Add this line to your application’s Gemfile:

```ruby
gem 'libmf'
```

## Getting Started

Prep your data in the format `[row_index, column_index, value]`

```ruby
data = [
  [0, 0, 5.0],
  [0, 2, 3.5],
  [1, 1, 4.0]
]
```

Create a model

```ruby
model = Libmf::Model.new
model.fit(data)
```

Make predictions

```ruby
model.predict(row_index, column_index)
```

Get the bias and latent factors

```ruby
model.bias
model.p_factors
model.q_factors
```

Save the model to a file

```ruby
model.save_model("model.txt")
```

Load the model from a file

```ruby
model.load_model("model.txt")
```

Pass a validation set

```ruby
model.fit(data, eval_set: eval_set)
```

## Cross-Validation

Perform cross-validation

```ruby
model.cv(data)
```

Specify the number of folds

```ruby
model.cv(data, folds: 5)
```

## Parameters

Pass parameters - default values below

```ruby
Libmf::Model.new(
  loss: 0,                # loss function
  factors: 8,             # number of latent factors
  threads: 12,            # number of threads used
  bins: 25,               # number of bins
  iterations: 20,         # number of iterations
  lambda_p1: 0,           # coefficient of L1-norm regularization on P
  lambda_p2: 0.1,         # coefficient of L2-norm regularization on P
  lambda_q1: 0,           # coefficient of L1-norm regularization on Q
  lambda_q2: 0.1,         # coefficient of L2-norm regularization on Q
  learning_rate: 0.1,     # learning rate
  alpha: 0.1,             # importance of negative entries
  c: 0.0001,              # desired value of negative entries
  nmf: false,             # perform non-negative MF (NMF)
  quiet: false            # no outputs to stdout
)
```

### Loss Functions

For real-valued matrix factorization

- 0 - squared error (L2-norm)
- 1 - absolute error (L1-norm)
- 2 - generalized KL-divergence

For binary matrix factorization

- 5 - logarithmic error
- 6 - squared hinge loss
- 7 - hinge loss

For one-class matrix factorization

- 10 - row-oriented pair-wise logarithmic loss
- 11 - column-oriented pair-wise logarithmic loss
- 12 - squared error (L2-norm)

## Performance

For performance, read data directly from files

```ruby
model.fit("train.txt", eval_set: "validate.txt")
model.cv("train.txt")
```

Data should be in the format `row_index column_index value`:

```txt
0 0 5.0
0 2 3.5
1 1 4.0
```

## Numo

Get latent factors as Numo arrays

```ruby
model.p_factors(format: :numo)
model.q_factors(format: :numo)
```

## Resources

- [LIBMF: A Library for Parallel Matrix Factorization in Shared-memory Systems](https://www.csie.ntu.edu.tw/~cjlin/papers/libmf/libmf_open_source.pdf)

## History

View the [changelog](https://github.com/ankane/libmf/blob/master/CHANGELOG.md)

## Contributing

Everyone is encouraged to help improve this project.

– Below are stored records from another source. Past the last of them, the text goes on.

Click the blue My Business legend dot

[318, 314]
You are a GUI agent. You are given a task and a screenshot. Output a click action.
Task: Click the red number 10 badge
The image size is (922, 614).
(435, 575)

Here are a few ways you can help:

- [Report bugs](https://github.com/ankane/libmf/issues)
- Fix bugs and [submit pull requests](https://github.com/ankane/libmf/pulls)
- Write, clarify, or fix documentation
- Suggest or add new features

To get started with development:

```sh
git clone --recursive https://github.com/ankane/libmf.git
cd libmf
bundle install
bundle exec rake vendor:all
bundle exec rake test
```